▶ **REQUIRED ACTION**
If a picture appears in the records below, drop it, and reproduce everything else exactly.

▶ **SOURCE INFORMATION**
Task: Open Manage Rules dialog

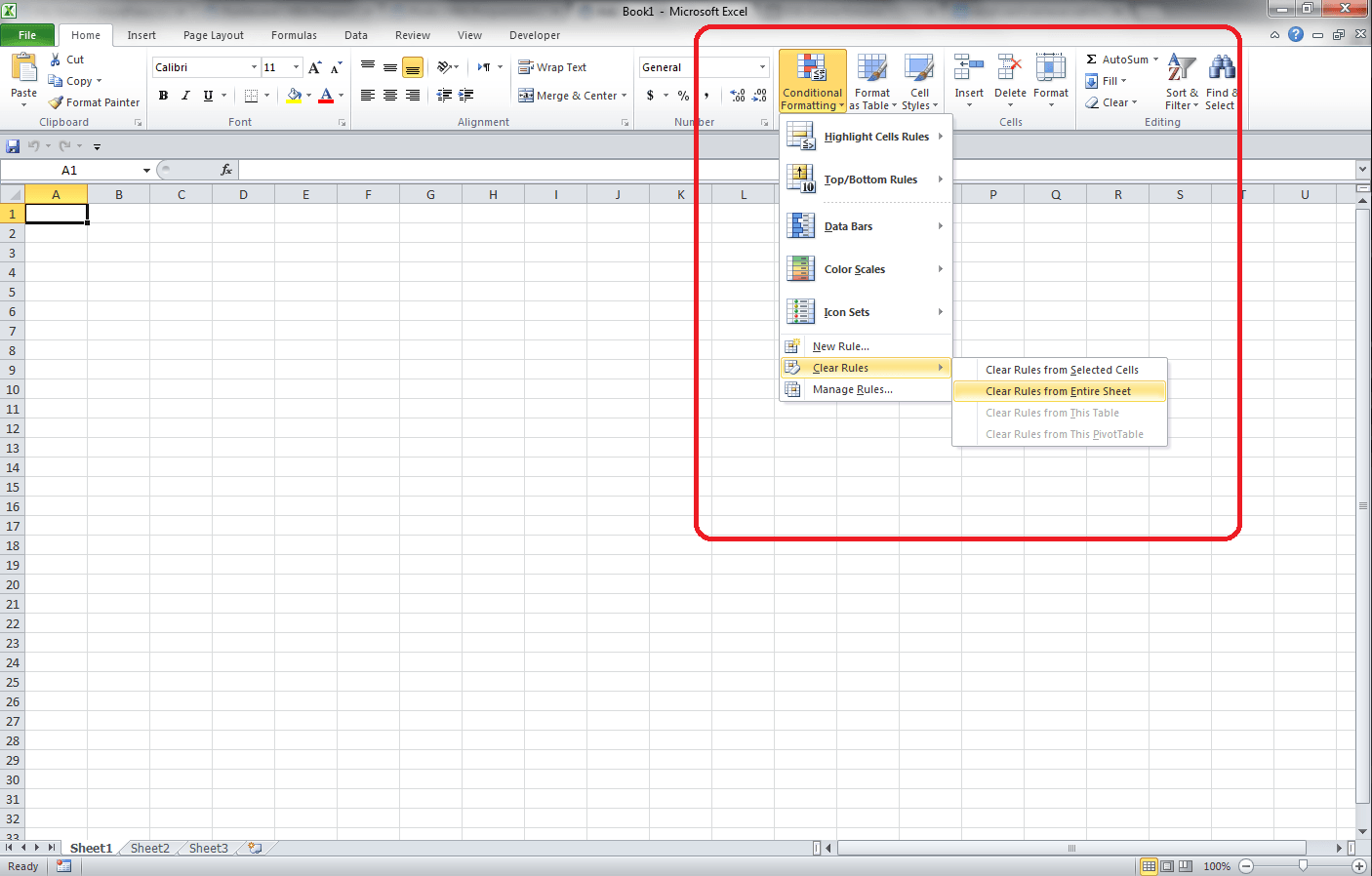Action: [851, 388]
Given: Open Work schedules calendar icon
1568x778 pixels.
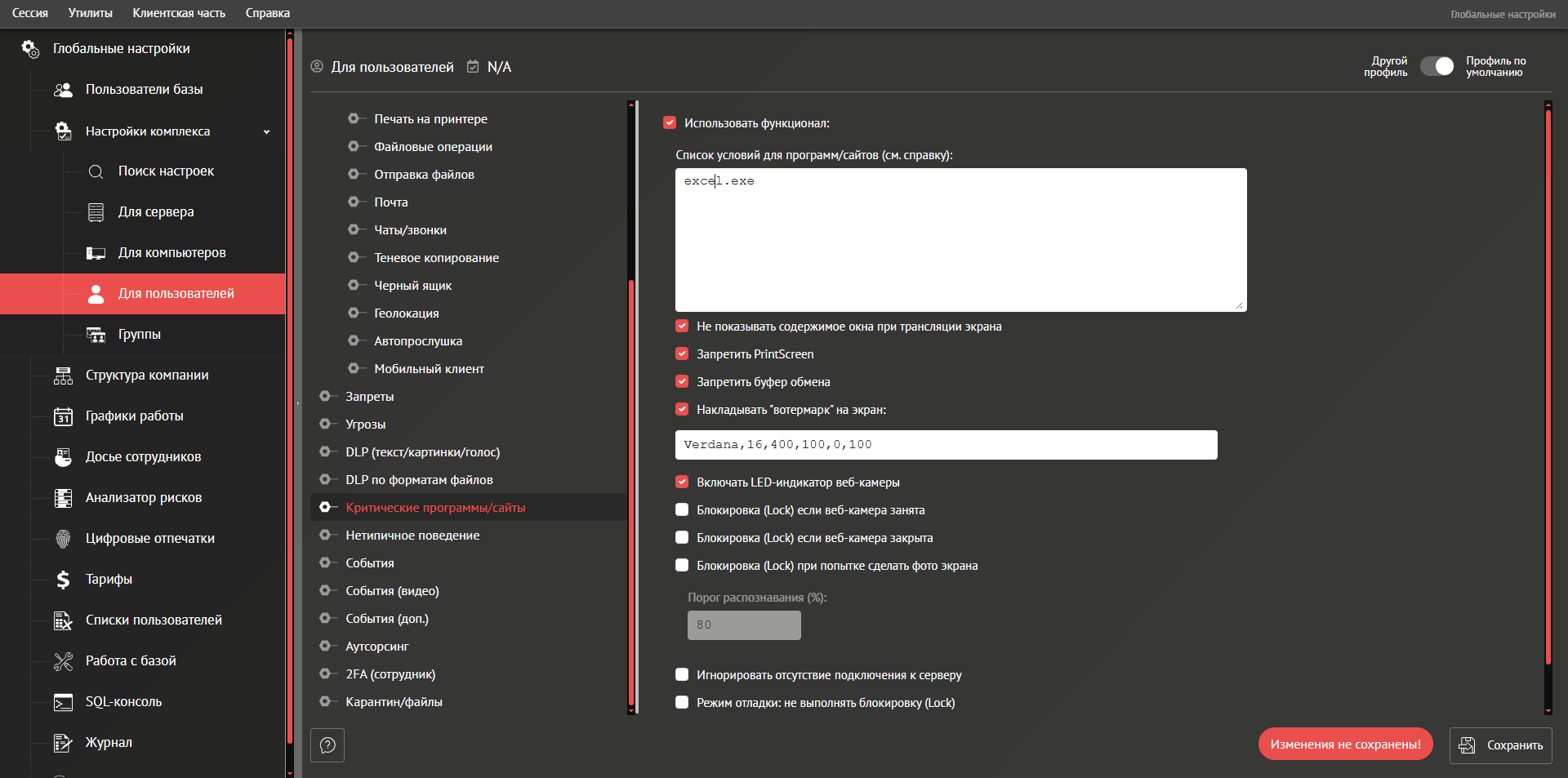Looking at the screenshot, I should [x=63, y=416].
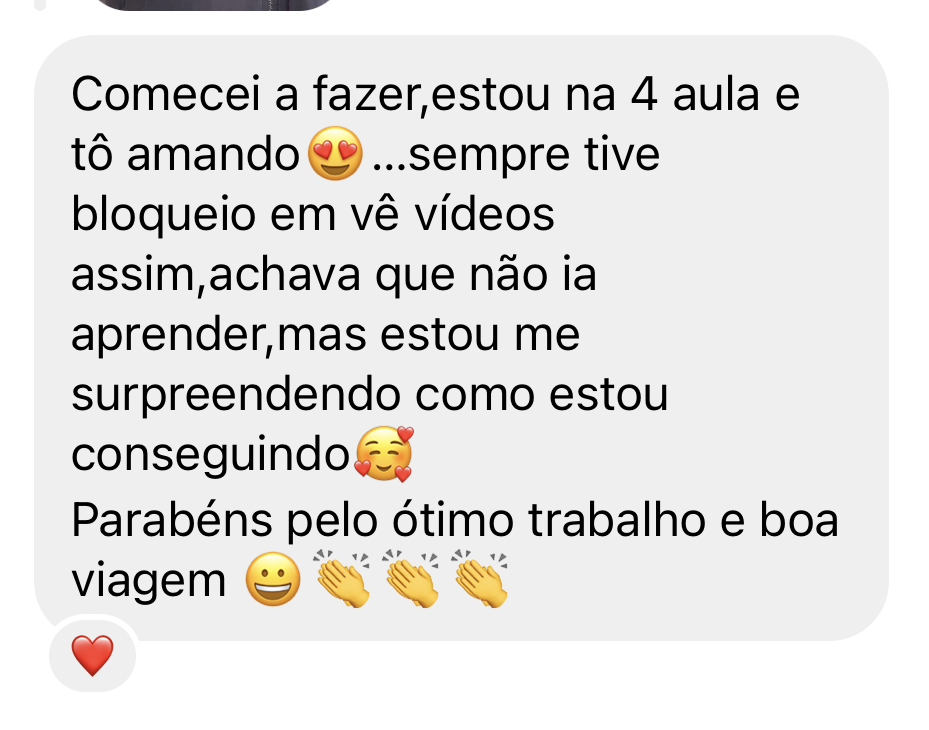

▶ **TASK RESPONSE**
Task: Open Manage Rules dialog

Action: [851, 388]
Given: Open Work schedules calendar icon
1568x778 pixels.
Looking at the screenshot, I should [x=63, y=416].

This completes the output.